◆ **DATA PROVIDED**:
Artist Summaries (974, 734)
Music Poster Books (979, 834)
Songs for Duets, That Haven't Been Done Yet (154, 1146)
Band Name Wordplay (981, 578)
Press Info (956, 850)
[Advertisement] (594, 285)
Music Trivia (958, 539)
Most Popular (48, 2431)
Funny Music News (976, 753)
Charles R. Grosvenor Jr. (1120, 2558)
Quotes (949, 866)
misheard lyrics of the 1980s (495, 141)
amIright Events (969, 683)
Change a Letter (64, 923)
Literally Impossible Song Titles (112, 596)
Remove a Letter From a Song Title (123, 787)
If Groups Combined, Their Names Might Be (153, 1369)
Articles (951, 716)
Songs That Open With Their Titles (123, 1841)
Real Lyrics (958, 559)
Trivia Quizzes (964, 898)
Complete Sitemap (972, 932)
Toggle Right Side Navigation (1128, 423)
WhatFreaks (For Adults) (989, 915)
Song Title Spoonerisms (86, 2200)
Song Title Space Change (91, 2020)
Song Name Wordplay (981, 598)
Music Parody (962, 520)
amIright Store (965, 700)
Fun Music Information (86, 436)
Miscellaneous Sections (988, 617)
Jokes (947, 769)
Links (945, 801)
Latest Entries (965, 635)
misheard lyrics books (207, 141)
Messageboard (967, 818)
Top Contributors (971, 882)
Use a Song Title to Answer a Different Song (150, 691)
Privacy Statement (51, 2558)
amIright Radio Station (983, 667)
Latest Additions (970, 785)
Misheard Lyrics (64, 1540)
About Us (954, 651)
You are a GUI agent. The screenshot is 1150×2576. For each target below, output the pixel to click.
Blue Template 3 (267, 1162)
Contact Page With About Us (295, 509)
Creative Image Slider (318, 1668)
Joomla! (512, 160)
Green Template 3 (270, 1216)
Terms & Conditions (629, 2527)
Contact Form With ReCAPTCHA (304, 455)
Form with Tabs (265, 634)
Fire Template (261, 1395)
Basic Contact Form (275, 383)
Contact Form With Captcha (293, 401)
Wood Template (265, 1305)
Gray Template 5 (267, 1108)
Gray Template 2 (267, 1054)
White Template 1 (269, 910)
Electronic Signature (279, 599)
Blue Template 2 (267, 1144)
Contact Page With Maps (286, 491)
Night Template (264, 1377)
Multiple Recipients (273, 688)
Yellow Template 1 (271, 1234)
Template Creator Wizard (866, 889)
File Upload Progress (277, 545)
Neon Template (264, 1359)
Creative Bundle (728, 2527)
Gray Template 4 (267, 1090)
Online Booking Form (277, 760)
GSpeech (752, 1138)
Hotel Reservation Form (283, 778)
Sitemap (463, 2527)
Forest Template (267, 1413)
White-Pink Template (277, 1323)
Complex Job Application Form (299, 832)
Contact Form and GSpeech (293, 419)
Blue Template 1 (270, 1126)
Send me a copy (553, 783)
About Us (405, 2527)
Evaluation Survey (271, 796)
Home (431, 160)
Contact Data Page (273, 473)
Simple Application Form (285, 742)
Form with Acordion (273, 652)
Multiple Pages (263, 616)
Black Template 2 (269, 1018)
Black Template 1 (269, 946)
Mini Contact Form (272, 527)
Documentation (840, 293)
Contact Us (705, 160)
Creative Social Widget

◆ **ABOUT THIS EXERCISE**: The answer should be one number: how many lines in the listing above contain "Music".

◆ **SOLUTION TO THE EXERCISE**: 5